Background: Lead exposure has been associated with cardiovascular disease (CVD) in animal and human studies. However, the mechanisms of action have not been fully elucidated. We therefore examined the relationship between lead and multiple biomarkers of CVD.
Methods: Participants were older men from the Normative Aging Study without preexisting coronary heart disease, diabetes, or active infection at baseline (n = 426). Serum biomarkers included lipid profile [total cholesterol, high-density lipoprotein (HDL), low-density lipoprotein (LDL), and triglycerides] and inflammatory markers [C-reactive protein, intercellular adhesion molecule-1, interleukin-6, and tumor necrosis factor receptor-2 (TNF-R2)]. We measured lead in blood and in bone by K-shell X-ray fluorescence. In this sample, 194 men (44.3%) had two or more repeated measures, resulting in 636 observations for analysis. We conducted analyses using mixed effects models with random subject intercepts.

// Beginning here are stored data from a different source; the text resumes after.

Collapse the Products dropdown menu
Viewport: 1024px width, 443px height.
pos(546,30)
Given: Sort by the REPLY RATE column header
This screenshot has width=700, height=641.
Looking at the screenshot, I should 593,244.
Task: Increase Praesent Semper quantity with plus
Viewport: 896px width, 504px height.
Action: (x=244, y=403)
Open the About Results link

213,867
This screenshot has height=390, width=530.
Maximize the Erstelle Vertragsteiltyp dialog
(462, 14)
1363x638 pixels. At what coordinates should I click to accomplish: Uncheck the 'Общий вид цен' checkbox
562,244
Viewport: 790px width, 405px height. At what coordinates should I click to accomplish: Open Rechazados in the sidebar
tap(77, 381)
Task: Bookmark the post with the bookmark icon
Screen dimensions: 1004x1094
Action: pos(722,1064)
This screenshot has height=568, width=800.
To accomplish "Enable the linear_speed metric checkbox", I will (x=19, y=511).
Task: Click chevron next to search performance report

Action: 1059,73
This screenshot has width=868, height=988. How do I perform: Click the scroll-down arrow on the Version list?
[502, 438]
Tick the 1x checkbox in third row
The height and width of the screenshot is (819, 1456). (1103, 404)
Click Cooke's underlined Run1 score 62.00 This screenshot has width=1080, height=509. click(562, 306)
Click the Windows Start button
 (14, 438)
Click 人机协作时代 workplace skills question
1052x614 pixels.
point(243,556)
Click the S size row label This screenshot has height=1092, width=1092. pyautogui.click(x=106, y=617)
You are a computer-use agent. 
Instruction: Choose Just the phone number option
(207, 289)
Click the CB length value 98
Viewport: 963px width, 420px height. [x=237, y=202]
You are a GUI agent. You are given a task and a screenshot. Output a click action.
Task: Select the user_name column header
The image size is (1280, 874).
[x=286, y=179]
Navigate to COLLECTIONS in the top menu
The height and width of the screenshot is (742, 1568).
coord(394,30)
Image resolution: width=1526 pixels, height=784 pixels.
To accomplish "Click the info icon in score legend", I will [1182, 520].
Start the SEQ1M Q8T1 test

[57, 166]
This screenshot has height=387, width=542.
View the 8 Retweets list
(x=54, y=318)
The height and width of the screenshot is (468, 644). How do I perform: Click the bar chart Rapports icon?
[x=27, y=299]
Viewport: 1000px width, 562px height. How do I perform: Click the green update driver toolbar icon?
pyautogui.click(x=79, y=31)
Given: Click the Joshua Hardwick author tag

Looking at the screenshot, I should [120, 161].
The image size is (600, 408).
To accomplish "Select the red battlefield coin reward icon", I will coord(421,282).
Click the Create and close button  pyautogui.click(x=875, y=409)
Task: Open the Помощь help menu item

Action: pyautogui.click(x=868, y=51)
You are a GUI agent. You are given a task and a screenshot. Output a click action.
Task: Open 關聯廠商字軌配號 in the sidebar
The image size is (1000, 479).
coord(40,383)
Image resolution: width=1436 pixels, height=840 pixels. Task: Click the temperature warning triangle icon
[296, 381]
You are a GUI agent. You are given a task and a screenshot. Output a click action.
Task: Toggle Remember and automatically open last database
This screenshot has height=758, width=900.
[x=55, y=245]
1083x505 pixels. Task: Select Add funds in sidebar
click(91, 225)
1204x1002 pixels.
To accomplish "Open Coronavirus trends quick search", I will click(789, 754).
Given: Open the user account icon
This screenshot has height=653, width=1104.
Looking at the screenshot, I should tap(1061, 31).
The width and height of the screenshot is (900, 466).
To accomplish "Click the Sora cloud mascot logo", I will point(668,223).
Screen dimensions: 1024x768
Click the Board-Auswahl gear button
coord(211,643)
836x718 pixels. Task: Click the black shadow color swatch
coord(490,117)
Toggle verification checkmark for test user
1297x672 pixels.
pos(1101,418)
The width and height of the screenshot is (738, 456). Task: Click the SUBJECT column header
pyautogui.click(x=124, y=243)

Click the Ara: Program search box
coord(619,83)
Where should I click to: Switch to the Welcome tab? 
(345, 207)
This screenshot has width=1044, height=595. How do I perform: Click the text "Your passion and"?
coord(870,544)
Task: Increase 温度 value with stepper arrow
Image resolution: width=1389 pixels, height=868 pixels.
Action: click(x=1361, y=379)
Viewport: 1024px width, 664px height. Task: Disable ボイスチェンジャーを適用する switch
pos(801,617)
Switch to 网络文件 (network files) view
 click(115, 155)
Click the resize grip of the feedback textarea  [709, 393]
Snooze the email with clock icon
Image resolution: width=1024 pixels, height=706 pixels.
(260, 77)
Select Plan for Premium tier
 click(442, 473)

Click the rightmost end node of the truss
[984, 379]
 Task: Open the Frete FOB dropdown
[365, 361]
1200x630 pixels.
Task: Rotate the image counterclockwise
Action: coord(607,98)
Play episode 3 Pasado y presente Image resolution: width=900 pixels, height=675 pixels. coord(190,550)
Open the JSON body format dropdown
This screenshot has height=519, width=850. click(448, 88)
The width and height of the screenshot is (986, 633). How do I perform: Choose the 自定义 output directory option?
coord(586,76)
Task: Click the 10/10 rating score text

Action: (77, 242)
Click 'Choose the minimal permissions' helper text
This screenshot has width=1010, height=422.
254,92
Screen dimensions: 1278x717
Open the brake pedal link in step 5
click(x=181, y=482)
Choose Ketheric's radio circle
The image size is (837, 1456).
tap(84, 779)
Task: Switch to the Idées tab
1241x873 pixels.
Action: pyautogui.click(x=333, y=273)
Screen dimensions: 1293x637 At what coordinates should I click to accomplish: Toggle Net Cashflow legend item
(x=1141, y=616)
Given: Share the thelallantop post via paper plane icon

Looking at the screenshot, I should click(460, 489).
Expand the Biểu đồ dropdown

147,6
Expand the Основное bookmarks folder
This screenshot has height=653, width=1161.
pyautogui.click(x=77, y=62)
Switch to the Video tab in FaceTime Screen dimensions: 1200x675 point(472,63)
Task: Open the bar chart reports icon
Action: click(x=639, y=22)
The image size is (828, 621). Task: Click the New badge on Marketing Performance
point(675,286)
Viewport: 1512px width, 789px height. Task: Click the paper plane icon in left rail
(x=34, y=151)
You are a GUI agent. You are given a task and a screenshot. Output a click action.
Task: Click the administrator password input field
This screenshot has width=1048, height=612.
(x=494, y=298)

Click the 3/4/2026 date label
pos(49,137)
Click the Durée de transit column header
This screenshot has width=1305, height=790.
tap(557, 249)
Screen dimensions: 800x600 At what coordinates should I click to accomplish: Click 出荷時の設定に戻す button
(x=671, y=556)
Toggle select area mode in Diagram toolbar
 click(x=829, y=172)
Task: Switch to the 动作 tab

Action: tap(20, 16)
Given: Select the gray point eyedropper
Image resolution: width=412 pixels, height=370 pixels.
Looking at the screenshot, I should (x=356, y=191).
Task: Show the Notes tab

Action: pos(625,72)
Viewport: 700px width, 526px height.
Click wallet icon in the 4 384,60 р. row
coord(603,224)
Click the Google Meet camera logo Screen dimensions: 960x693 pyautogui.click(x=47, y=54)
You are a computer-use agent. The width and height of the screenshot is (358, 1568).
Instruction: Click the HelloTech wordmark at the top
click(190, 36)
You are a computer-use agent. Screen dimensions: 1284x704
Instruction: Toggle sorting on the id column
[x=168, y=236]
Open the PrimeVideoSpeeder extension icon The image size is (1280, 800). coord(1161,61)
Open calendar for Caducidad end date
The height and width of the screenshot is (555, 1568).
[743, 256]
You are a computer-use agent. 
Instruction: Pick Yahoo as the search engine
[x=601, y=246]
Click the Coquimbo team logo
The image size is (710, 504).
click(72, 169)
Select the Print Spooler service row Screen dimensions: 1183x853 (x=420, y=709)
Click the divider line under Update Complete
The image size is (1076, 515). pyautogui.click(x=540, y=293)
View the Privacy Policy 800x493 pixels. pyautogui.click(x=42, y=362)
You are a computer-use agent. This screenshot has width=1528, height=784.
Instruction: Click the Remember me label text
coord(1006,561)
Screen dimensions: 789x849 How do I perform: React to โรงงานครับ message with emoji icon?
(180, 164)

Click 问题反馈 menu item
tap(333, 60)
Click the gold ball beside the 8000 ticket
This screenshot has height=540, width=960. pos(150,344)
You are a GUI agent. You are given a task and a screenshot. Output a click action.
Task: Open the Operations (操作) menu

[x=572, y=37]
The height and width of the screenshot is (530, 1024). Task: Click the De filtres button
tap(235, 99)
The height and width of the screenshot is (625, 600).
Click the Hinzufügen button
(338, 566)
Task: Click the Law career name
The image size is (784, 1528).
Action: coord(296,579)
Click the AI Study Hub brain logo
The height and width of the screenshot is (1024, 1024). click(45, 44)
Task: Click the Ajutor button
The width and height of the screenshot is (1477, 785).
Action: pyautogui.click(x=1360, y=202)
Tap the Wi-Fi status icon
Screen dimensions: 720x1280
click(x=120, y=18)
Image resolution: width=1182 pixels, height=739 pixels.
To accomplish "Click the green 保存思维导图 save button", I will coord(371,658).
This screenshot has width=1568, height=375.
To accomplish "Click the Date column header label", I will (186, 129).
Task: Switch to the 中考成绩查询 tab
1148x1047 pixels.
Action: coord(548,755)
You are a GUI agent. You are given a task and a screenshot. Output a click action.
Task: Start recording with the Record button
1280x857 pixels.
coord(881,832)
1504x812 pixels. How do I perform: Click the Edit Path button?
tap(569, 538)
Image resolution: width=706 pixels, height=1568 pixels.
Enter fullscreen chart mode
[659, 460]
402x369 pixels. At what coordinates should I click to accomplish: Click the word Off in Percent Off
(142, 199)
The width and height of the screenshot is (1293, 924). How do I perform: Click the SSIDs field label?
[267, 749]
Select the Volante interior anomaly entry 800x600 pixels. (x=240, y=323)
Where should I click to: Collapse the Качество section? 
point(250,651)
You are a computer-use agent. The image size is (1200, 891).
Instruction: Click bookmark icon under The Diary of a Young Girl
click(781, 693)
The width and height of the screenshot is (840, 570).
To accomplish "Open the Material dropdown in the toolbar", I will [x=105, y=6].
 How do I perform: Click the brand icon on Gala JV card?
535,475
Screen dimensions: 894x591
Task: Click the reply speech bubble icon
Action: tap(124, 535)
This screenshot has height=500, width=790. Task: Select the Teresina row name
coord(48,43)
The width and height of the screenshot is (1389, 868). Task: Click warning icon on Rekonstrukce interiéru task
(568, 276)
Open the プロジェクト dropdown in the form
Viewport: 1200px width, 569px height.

Results: Lead levels were associated with several CVD biomarkers, including levels of TNF-R2 and lipid markers. Specifically, in multivariable models, a 50% increase in blood lead level was associated with 26% increased odds of high TNF-R2 levels (> 5.52 ng/mL; odds ratio = 1.26; 95% confidence interval: 1.09, 1.45). There were positive associations of blood lead level with total cholesterol and HDL levels, and these associations were more evident when modeled as continuous outcomes than when categorized using clinically relevant cut points. In addition, longitudinal analyses indicated a significant increase in TNF-R2 levels over time to be associated with high blood lead level at the preceding visit.
Conclusions: Blood lead level may be related with CVD in healthy older men through its association with TNF-R2 levels. In addition, the magnitude of the association of blood lead level with TNF-R2 level increased with age in the study population.